Monthly Archives: June 2012

Women of the pasture

Skies on the plateau are magical. I was blessed with so many different weather in one day there was never shortage of sights to catch my attention and imagination. I like cloudy days the best here.

For a few days, I got up when the women got up and filmed every step of their everyday lives. Their patience and grace when they do these very repetitive labor really moved me. So much so that I think the story should be carried mostly by them. A lot of what they do is about rhythm: milking the yaks definitely is, churning the buttermaker is, and so is spinning the yak hair threads, hand-rolling the butter, etc. etc. Even spreading the wet yak dung in the backdrop of a dawn sky is beautiful in my eyes, especially when Danku’s mother was doing it. She doesn’t have a pretty shape and looks way older than her age, but it was the attentiveness that made her moves graceful. Sometimes, she would chant when she turned the butter machine. The yellowish butter and the pure white liquid that would later be made into dry cheese flow out of the machine in rhythm too.

The old herder’s daughter in-law, Yeedan, who can move much faster than Danku’s mother has a slightly different rhythm. She ran briskly to catch their family’s more playful baby yaks and less obedient mommy yaks. She couldn’t milk as fast as Danku’s mother so he got up even earlier in the morning. On one of the sunny afternoons, Yeedan was out collecting dried yak dung. A thunderstorm accompanied by heavy wind moved in abruptly. Yeedan, in fuchsia colored short sleeve shirt dashed across the field to save her cheese out drying in the open. It looked as if she was slicing the navy-blue sky away from the green pastureland.

**WHAT YOU NEED TO DO**
Repeat word for word the stretch of the pasture post from "Skies on the" through "the best here.".

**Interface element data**

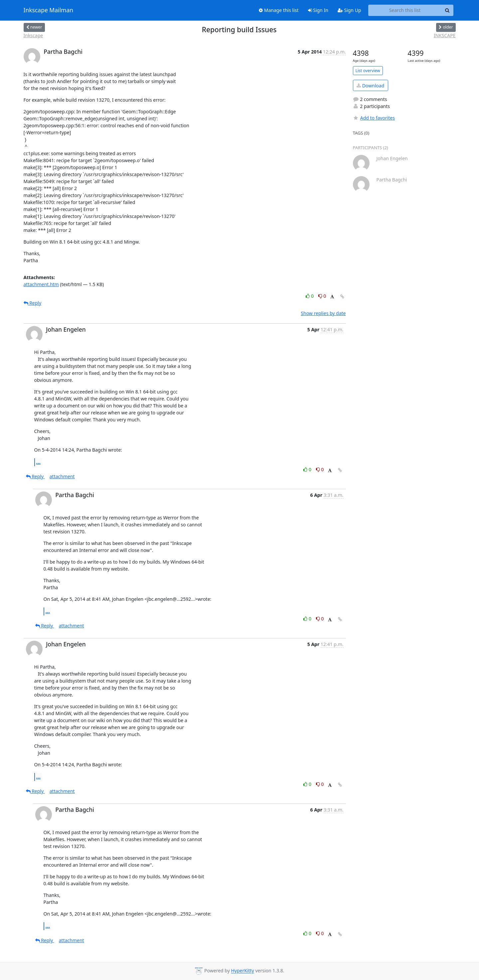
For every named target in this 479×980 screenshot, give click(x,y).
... (38, 462)
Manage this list (279, 10)
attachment (62, 476)
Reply (32, 303)
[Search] (447, 10)
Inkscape (34, 35)
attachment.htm (41, 284)
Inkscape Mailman (48, 10)
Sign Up (350, 10)
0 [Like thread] (310, 296)
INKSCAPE (445, 35)
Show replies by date (323, 313)
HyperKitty (242, 971)
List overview (368, 70)
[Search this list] (405, 10)
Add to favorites (374, 118)
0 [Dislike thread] (322, 296)
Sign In (318, 10)
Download (370, 86)
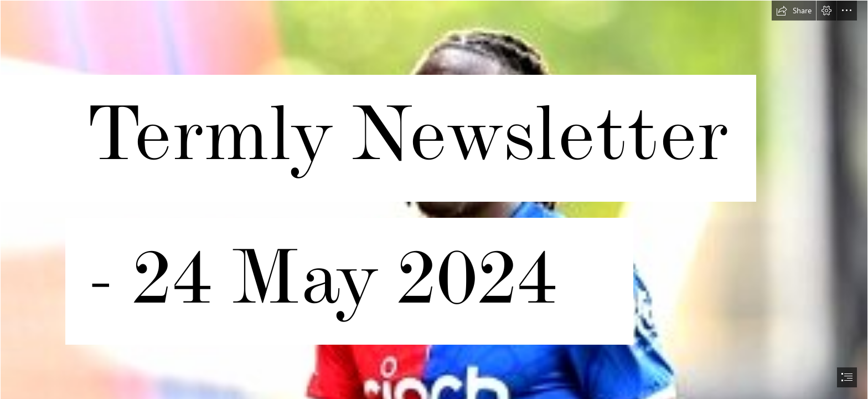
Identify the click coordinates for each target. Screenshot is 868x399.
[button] (794, 11)
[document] (434, 200)
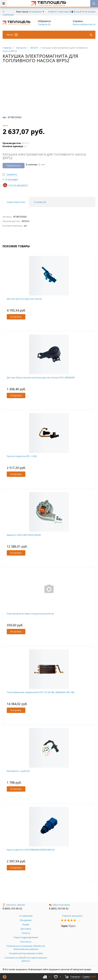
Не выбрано (37, 11)
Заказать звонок (14, 905)
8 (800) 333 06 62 (12, 908)
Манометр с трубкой (18, 771)
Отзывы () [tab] (40, 202)
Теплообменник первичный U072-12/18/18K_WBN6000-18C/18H (40, 692)
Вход (77, 11)
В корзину (16, 317)
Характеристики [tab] (16, 202)
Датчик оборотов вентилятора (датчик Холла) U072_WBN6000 (40, 377)
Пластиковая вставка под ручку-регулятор (31, 614)
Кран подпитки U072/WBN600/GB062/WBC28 (31, 850)
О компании (8, 13)
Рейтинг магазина (72, 916)
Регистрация (88, 11)
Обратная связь (59, 905)
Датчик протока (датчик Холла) (24, 299)
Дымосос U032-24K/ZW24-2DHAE (24, 535)
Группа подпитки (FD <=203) (22, 456)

**THE ANSWER**
Skies on the plateau are magical. I was blessed with so many different weather in one day there was never shortage of sights to catch my attention and imagination. I like cloudy days the best here.